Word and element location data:
..........
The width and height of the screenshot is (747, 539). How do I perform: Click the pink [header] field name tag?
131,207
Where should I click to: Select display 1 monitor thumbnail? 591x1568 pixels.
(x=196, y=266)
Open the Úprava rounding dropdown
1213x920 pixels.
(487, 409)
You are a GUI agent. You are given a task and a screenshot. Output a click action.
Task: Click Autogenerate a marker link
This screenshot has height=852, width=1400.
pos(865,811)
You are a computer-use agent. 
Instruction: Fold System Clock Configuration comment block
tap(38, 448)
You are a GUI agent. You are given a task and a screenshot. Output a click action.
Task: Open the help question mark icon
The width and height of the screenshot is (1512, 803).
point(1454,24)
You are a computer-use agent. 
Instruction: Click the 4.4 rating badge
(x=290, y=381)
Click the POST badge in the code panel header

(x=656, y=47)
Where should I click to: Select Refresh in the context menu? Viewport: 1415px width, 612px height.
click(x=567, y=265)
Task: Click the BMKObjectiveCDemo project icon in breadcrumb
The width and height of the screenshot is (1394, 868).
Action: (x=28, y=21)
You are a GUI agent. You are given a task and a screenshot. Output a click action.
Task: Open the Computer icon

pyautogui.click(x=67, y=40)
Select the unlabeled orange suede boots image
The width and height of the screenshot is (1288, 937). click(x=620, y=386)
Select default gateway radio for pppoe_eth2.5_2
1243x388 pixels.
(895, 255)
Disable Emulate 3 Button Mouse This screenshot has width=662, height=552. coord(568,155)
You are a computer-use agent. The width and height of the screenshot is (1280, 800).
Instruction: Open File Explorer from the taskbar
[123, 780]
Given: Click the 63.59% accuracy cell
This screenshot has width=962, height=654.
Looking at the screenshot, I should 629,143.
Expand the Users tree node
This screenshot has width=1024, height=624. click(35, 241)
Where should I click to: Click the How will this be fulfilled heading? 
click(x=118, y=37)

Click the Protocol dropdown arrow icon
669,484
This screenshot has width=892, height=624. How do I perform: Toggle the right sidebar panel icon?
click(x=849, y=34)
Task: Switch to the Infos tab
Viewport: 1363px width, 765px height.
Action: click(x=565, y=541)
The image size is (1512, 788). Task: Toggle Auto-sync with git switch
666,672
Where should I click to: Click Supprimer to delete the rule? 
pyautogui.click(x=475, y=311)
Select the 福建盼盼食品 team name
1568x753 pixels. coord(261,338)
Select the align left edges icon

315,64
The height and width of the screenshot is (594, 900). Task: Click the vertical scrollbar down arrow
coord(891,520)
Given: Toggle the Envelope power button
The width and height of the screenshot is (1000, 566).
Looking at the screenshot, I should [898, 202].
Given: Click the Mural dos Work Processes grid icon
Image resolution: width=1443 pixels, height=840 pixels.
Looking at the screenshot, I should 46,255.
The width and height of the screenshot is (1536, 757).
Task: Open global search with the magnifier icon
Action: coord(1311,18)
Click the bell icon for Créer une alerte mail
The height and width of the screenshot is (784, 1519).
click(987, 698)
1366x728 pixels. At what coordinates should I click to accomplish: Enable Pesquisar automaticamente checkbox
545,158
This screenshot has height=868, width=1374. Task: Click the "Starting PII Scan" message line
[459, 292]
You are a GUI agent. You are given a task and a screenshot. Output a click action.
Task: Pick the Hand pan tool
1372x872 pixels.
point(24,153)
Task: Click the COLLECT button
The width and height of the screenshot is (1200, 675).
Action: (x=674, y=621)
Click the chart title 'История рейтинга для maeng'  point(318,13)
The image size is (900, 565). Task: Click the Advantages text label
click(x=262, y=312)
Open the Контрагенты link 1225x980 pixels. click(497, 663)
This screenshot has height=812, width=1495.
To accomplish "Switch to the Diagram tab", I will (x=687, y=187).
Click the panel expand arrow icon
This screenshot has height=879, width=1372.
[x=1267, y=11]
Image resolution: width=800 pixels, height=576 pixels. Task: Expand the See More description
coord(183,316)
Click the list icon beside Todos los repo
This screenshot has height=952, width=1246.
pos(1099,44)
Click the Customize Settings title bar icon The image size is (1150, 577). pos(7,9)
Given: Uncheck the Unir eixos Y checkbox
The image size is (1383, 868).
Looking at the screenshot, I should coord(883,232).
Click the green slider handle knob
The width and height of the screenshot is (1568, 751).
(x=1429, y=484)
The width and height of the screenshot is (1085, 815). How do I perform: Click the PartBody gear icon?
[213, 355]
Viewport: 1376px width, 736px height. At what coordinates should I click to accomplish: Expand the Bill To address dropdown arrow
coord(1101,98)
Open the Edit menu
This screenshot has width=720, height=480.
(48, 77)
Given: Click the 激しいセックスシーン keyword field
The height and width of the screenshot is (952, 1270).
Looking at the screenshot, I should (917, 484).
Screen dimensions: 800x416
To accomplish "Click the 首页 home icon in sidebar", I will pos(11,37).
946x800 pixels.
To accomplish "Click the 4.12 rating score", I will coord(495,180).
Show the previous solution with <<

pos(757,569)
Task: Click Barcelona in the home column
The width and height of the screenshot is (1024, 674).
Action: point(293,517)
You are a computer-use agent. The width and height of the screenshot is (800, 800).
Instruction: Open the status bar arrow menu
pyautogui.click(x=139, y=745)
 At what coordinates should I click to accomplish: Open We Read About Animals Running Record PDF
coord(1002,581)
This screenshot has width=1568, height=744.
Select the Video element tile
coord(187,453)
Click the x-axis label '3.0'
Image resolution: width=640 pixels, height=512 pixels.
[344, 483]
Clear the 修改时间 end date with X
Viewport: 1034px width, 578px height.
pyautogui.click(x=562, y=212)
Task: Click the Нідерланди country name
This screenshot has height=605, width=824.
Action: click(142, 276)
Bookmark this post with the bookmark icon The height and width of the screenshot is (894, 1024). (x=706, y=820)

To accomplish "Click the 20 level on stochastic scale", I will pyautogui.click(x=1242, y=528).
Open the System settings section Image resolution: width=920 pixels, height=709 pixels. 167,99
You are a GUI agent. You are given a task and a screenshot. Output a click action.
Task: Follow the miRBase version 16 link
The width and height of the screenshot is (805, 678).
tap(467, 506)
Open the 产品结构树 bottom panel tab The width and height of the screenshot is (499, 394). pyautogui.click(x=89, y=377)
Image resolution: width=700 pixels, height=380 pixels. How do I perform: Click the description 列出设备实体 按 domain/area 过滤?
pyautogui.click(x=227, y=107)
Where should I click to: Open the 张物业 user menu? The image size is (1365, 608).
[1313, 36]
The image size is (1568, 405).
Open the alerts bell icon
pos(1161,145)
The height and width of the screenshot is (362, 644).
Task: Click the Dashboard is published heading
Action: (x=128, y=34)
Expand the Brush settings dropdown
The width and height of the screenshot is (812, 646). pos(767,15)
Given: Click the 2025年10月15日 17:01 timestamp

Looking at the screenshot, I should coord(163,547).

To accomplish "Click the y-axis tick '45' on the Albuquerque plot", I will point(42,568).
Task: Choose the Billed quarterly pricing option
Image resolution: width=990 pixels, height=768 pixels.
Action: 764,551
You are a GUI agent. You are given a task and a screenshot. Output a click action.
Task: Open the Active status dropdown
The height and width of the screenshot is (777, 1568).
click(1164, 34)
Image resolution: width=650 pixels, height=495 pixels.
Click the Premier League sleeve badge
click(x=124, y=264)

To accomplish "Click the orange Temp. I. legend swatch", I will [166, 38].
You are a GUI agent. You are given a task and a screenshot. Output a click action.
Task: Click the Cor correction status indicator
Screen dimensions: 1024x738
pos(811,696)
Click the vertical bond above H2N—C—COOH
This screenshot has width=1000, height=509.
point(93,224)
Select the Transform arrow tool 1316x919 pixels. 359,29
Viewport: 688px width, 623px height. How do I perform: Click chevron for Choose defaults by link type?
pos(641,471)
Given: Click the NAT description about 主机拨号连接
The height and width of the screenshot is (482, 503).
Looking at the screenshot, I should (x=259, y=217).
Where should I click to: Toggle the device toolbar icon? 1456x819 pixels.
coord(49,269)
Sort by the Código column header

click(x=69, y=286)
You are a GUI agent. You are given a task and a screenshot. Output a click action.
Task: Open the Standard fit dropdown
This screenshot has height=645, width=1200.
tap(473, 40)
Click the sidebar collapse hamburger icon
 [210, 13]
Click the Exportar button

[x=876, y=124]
..........
## EXERCISE REQUIREMENTS
Pull out every line of the material above that contains the string "axis". Matching is case-sensitive.

## EXERCISE RESPONSE
Click the x-axis label '3.0'
To accomplish "Click the y-axis tick '45' on the Albuquerque plot", I will point(42,568).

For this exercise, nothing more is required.